One of the biggest challenges Bob encountered during his vagabonding days was procurement of new products and services or to scale an existing investment. Morris in procurement was hot on his tail, he loved a good paper trail and conversation over a coffee to understand the numbers. He also knew that Morris wanted to flatten the curve of their spikey capex expenditure, therefore he was exploring three options to address this need for simpler technology spending whilst also adhering to the procurement preference for ongoing, known costs:
• Traditional Financing
• Consumption Models
• Subscription Models
There are a number of options for CompuGlobal Megacorp to consider. Right now the attraction of a finance agreement with deferred payments could be what is needed to keep the business moving forward. As Bob transforms his infrastructure to align to the business’s digital agenda then consumption and subscription models will become more attractive.
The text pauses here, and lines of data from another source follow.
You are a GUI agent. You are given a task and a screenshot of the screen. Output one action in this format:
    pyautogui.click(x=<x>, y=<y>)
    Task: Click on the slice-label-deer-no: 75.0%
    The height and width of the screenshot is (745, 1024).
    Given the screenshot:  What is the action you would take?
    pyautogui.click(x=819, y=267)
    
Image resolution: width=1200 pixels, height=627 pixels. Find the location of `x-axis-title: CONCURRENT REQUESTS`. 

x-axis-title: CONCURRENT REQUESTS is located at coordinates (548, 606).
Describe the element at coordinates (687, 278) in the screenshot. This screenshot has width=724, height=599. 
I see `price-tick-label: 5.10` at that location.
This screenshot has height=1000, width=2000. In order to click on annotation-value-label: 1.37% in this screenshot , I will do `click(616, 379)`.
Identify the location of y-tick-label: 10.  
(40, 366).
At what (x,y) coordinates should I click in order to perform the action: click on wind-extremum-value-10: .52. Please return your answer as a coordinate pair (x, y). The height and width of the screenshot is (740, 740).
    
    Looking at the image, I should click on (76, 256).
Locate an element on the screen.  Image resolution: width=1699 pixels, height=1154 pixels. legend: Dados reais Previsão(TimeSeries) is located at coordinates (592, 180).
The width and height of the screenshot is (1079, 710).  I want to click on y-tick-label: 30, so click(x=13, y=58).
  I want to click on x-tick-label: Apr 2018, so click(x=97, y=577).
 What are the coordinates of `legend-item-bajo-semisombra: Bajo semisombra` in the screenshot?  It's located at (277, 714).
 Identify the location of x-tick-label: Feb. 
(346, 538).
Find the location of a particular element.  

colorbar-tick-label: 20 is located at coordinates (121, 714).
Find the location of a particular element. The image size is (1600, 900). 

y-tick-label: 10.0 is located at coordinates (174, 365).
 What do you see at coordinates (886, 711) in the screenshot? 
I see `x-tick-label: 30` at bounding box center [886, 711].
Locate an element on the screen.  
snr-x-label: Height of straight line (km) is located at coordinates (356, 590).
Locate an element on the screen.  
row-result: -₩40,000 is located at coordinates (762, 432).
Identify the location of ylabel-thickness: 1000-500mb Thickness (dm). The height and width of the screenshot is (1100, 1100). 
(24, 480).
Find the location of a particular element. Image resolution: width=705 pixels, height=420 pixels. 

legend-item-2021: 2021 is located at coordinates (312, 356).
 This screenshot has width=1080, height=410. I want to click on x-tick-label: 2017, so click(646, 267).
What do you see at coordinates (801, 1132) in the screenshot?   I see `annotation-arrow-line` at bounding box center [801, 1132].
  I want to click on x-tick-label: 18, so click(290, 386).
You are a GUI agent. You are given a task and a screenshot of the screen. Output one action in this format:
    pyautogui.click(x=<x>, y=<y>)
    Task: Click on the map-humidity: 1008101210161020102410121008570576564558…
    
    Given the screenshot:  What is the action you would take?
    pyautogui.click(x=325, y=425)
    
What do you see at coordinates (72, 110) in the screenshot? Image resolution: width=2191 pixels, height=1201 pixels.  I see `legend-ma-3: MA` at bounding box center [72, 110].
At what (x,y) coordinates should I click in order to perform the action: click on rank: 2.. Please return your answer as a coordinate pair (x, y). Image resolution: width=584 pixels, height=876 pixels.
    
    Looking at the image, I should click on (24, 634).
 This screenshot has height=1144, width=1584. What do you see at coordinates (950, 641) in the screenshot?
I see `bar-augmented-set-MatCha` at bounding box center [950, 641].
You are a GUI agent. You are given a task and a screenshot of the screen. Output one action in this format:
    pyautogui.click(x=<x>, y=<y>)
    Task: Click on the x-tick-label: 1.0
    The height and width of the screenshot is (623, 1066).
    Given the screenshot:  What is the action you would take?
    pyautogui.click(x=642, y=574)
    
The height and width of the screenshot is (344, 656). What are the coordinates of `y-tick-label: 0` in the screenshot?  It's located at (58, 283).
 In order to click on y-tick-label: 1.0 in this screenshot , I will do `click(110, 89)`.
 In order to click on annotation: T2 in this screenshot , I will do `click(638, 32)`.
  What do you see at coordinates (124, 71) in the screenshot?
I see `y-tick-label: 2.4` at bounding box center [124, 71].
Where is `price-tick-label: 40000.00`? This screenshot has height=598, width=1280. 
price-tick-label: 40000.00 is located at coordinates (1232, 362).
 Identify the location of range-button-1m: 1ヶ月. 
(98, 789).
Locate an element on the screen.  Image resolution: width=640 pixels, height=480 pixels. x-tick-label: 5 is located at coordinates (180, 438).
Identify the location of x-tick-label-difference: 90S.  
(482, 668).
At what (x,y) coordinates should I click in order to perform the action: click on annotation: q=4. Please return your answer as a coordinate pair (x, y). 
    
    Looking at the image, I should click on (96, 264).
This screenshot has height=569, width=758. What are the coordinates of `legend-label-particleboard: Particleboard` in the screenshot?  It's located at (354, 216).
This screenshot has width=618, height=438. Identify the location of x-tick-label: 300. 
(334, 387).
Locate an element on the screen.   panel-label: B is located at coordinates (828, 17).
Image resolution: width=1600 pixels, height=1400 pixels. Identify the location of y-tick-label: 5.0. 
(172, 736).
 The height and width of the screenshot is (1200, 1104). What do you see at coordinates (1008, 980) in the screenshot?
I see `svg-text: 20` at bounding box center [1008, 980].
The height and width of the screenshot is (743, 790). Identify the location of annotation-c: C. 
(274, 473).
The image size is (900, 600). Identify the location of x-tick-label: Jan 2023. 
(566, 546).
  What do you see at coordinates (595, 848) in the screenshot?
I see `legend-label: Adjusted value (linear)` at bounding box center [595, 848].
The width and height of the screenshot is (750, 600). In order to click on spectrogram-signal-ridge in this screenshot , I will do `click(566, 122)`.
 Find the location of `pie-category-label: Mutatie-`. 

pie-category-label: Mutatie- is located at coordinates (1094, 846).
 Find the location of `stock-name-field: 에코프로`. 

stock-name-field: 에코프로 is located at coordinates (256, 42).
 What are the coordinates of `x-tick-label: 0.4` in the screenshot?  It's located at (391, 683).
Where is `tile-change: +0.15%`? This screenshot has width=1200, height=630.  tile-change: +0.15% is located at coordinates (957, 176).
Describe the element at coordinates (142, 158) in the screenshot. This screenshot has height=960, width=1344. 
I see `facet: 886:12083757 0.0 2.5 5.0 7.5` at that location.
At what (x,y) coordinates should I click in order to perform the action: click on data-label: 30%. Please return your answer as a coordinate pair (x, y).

One of the biggest challenges Bob encountered during his vagabonding days was procurement of new products and services. (Read our Financial control & Flexible consumption: A Match article here)
Although Bob’s world is fictional, the lessons and recommendations apply to technology today and the challenges we all face in a post Covid-19 world. Every organisation will have different levels of maturity in these areas as well as acceptable levels of risk — it is up to each of us to review these areas in the context of our business. Quite often we plan for natural disasters, cyber-attacks or geographical issues but this recent pandemic has highlighted there are new challenges that we need to plan for. The location of staff, access to datacentres, the diversity of data storage, social pressures on staff, supply chain constraints and hyperscalers imposing scale limitations have all affected how we design, build and run IT systems.
We believe that these are challenging times for every organisation, therefore the resource, time and financial investment we make in technology must be wise. So, when the time is right for your business to invest in technology, we need to be the advocates that digitally enable our business with these new risks in mind whilst still delivering value to our organisations.
Be kind to each other, we are all going through something.